The Human-Computer Interface


Librarians have long understood that "artificial intelligence" is more often an illusion born of the interface between human intelligence and computer technology. Many legal researchers have a faith in the results of computer-assisted searches that borders on assuming it has true artificial intelligence. It seems to be a natural human assumption; I feel it myself. If I have searched repeatedly online, and found nothing, I feel convinced there is nothing there. But it is a false sense of confidence. For instance, I tell my students that whether they use "terms and connectors" searches or "natural language" searches, their results will always depend on their personal success envisioning the document of their dreams. They must use the terms that will be in the actual text in a "terms and connectors" search. They must succinctly state the issue and select appropriate synonyms from the thesaurus in a natural language search.

Last Sunday, there was a wonderful article in the local paper proposing the term "intelligence augmentation" for the use of humans to augment computers by providing the tasks that people do better than machines. Link
here to the Boston Globe's article, "Souls of a New Machine." Examples given in the article are Wikipedia and the new "game" where people go online to donate labels to Google Image Labeler by competing against each other to name more images in a few seconds' time. In both cases, humans are adding to information databases in a way available only when computer networks provide the "architecture of participation." The Globe article is based on a blog entry, see the original here at Tim O'Reilly's Radar blog from March, 2006:

... the old dreams of artificial intelligence were being replaced by this new model, in which we are creating more intelligent systems by using humans as components of the application. Tom neatly summed up the paradigm shift: "AI becomes IA." ("Artificial Intelligence becomes Intelligence Augmentation.")

This is the power of memes: they are framing concepts that help you to see the world in a new way.

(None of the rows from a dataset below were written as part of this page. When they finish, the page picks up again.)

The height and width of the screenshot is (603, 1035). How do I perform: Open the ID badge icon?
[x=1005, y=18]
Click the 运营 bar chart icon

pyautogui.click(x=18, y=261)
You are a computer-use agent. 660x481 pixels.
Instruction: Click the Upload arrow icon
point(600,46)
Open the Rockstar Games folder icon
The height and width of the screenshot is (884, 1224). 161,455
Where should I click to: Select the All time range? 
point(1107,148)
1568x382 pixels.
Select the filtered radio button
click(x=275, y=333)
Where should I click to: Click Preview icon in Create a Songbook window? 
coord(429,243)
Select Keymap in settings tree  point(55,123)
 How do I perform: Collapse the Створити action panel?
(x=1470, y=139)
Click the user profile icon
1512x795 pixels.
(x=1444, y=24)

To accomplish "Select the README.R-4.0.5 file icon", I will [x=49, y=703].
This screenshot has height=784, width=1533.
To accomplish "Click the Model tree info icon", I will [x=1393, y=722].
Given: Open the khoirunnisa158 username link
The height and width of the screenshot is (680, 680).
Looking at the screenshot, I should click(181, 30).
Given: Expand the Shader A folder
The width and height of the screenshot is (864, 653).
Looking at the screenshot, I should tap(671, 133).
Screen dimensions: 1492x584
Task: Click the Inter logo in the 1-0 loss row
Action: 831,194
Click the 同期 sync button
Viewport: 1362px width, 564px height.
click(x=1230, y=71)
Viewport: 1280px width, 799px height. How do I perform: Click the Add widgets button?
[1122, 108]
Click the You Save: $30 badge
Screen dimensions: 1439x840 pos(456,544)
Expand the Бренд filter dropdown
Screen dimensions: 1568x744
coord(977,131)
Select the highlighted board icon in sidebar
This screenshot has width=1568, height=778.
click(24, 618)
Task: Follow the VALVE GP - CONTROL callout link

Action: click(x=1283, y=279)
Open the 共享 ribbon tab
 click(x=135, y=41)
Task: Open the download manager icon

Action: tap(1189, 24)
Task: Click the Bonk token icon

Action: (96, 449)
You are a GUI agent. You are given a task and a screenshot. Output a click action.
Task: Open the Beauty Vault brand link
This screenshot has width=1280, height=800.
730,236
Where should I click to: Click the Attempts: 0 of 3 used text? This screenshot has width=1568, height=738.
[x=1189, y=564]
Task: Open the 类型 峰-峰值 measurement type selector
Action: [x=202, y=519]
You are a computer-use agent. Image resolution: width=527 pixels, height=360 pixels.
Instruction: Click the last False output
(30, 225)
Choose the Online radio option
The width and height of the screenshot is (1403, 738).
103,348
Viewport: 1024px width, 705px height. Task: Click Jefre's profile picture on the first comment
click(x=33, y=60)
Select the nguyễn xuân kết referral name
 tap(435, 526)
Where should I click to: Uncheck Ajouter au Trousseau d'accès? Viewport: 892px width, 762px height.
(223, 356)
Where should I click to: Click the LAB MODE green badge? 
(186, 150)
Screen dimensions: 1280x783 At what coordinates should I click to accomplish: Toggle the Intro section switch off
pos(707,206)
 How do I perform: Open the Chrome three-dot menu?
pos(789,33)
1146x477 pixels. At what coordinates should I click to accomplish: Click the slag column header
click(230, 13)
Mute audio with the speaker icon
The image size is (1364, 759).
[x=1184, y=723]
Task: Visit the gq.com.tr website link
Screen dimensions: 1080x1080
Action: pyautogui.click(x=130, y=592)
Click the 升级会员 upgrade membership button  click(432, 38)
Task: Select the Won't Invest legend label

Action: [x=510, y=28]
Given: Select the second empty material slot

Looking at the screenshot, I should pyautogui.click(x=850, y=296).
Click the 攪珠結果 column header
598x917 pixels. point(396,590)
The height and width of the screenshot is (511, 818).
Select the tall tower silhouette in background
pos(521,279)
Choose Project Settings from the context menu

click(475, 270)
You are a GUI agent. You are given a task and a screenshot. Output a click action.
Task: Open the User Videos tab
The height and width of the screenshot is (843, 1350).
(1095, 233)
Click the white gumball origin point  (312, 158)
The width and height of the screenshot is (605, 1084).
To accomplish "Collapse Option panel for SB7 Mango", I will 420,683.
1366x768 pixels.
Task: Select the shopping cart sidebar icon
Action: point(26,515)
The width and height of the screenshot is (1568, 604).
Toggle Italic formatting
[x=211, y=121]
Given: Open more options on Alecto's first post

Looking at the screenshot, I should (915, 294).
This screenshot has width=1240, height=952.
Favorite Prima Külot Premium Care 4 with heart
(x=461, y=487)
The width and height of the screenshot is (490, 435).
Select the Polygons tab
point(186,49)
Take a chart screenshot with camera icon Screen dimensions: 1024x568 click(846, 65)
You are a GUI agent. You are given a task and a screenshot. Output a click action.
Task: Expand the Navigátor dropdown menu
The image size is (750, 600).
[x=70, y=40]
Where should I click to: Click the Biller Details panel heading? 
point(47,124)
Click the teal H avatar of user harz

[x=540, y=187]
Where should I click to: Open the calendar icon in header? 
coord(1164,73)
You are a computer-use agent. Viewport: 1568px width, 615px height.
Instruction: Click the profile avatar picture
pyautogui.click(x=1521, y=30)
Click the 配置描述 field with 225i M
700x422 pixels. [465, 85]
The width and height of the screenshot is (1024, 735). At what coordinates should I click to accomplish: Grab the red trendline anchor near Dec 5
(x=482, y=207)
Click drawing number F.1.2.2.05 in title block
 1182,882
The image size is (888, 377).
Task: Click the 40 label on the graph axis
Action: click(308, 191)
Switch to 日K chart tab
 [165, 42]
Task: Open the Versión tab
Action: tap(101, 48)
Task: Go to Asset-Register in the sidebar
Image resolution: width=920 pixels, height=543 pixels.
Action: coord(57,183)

Now that I understand that we're building a next generation of bionic systems, I'm seeing them everywhere.


The weakness in this "bionic" partnership can often come from the human side of the equation. We are all aware of the edit wars and vandal scandals of Wikipedia. Now, there is a new aspect of those issues on the Chinese version of Wikipedia: Self-Censorship. C-net
carries a story comparing the English version and Chinese version of Wikipedia through their treatment of Mao Zedong. Despite edit-fights in the Chinese version, a carefully self-censored version prevailed, omitting any mention of the famine caused by Mao's Great Leap Forward and the brutal repressions of the Cultural Revolution.


The power of the Chinese government's censorship and control of education extends itself through the information offered by those controlled minds on the Chinese Wikipedia. Once again, the "intelligence augmentation" effectiveness founders on the fallibility of human intelligence. We do so many things easily that are nearly impossible for computers. This partnership, this form of bionics will certainly be continuing in the future through a multitude of projects. But we need to test and re-test the results, to avoid falling victim to our human foibles.